Un lecteur dubitatif énumérait ses réticences à lire un recueil de nouvelles retraçant la vie dans le "vieux sud" écrit par une romancière issue de la meilleure société louisianaise. Il n'y voyait en effet que le délassement d'une bonne âme désireuse de rompre avec les mondanités. Comme ladite novéliste fut également une femme "déclassée" par la faillite de son époux, perdue à Cloutierville, dans la paroisse de Natchitoches au milieu des blancs pauvres, des noirs et des cajuns, il l'imaginait observant les "petites gens" comme une entomologiste. Quel regard pouvait donc porter sur la vie quotidienne dans les bayous, les petites plantations, les grandes propriétés ruinées par la guerre une honorable mère de six enfants issue de la bonne société de la ville de Saint-Louis?
Et bien ce lecteur devrait se plonger sans tarder dans
le sorcier de Gettysburg, merveilleux recueil de la romancière
Kate Chopin qui esquisse en dix-huit nouvelles un tableau fidèle de la société louisianaise des XVIIIème et XIXème siècles, où apparaissent riches descendants des familles françaises, cajuns chassés d'Acadie par le "Grand Dérangement", Indiens Choctaws, anciens esclaves, petits propriétaires terriens...
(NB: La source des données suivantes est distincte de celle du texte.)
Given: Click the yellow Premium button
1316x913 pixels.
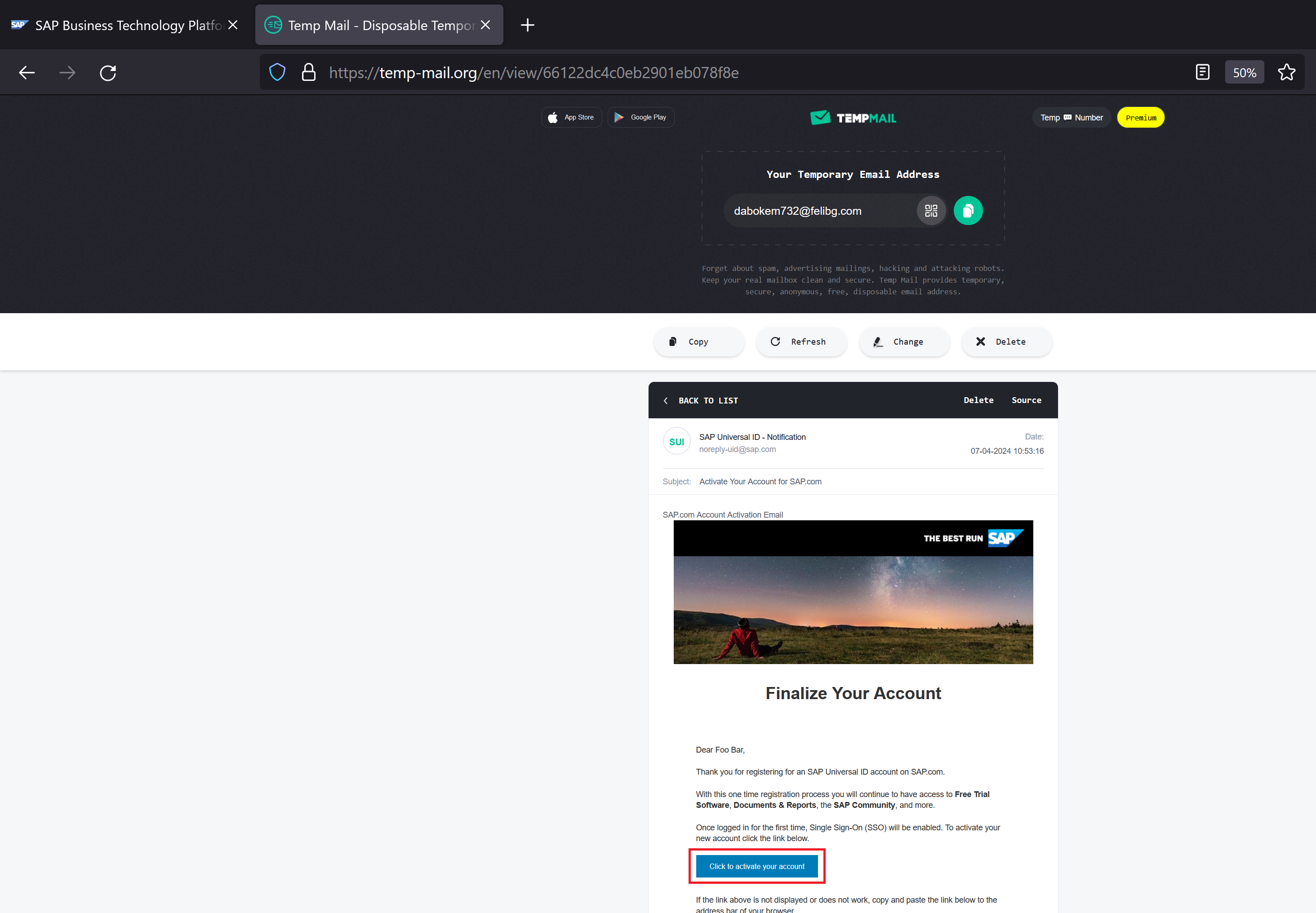Looking at the screenshot, I should [x=1140, y=118].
Kate Chopin était une fervente admiratrice de Guy de
Maupassant dont elle traduisit des contes (elle écrira qu'il eut une grande influence sur son oeuvre). Comme lui, elle s'intéresse à toutes les couches de la population, évoque un vieux soldat amnésique qui rentre chez lui vingt ans plus tard, un esclave abîmé par la vieillesse qui a oublié qu'il était libre, une femme acadienne entourée d'une nuée d'enfants... C'est une société complexe qui se dessine, et dont on perçoit le mode de fonctionnement, une société sur le déclin régie par des codes sociaux et raciaux complexes ("L'esclave des Bênitou", "La vieille tante Peggy").
Les nouvelles sont passionnantes parce qu'elles font état des répercussions qu'eurent trois événements majeurs sur la société francophone du sud des Etats-Unis: le Traité de Fontainebleau qui nourrit chez la population un sentiment de trahison et d'abandon ("La jeune fille de Saint-Philippe"), la guerre de Sécession qui brisa les familles et changea à tout jamais le visage du sud ("
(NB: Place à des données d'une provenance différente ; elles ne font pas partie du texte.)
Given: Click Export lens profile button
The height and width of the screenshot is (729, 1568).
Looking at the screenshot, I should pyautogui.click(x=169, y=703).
Le sorcier de Gettysburg", "Le médaillon", "Le retour d'Alcibiade"), et la vente de la Louisiane par Napoléon, qui isola les francophones.
Mais ces nouvelles sont avant tout de beaux portraits de femmes, toutes les femmes, jeunes, vieilles, noires, blanches, indiennes... Il y a Mentine mal mariée et usée par la maternité ("Visite à Avoyelles"), l'aristocrate déchue qui revit inlassablement le pillage de sa demeure par les troupes de l'Union ("Ma'ame Pélagie"), l'indienne Choctaw déchirée entre l'attrait pour la vie dans le bayou et son affection pour un bébé acadien ("Loka"), l'ancienne esclave qui ne sait où aller après l'abolition ("La vieille tante Peggy"). .. Si
Kate Chopin parle aussi bien des femmes c'est qu'elle est une figure singulière dans une société sudiste où leur existence était bien morne.
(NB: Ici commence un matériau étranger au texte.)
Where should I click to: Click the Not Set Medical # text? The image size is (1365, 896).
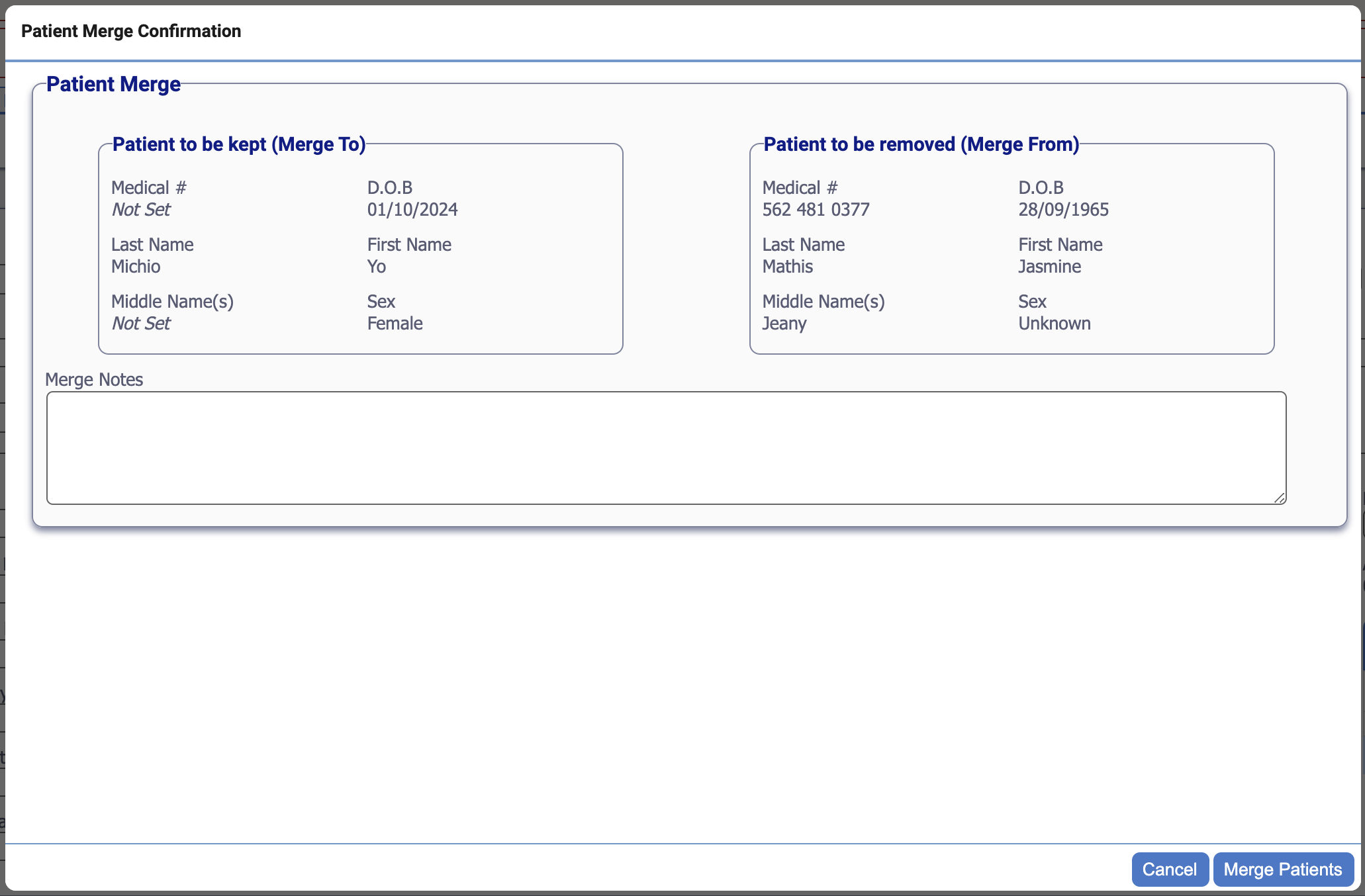[140, 209]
Kate Chopin lisait, fumait en public, sortait sans chaperon et montait à cheval comme un homme. Nous lui devons le merveilleux
L'Éveil, vibrant hommage à l'émancipation sexuelle et intellectuelle, bel ouvrage qui est au même titre qu'Une chambre à soi ou Mrs Dalloway un hymne à la féminité. le livre provoqua lors de sa publication en 1899 un véritable scandale, les âmes bien pensantes n'étant pas prêtes à s'émouvoir des aspirations d'une mère de famille à la liberté.
C'est d'ailleurs sur un hymne à la liberté que s'ouvre
le sorcier de Gettysburg, avec le beau portrait de Marianne Laronce ("La jeune fille de Saint-Philippe") Car si certains s'acharnent à vivre au milieu des vestiges d'un passé révolu, le plus simple serait finalement d'aller de l'avant, libéré de toute entrave ("Les souliers du mort").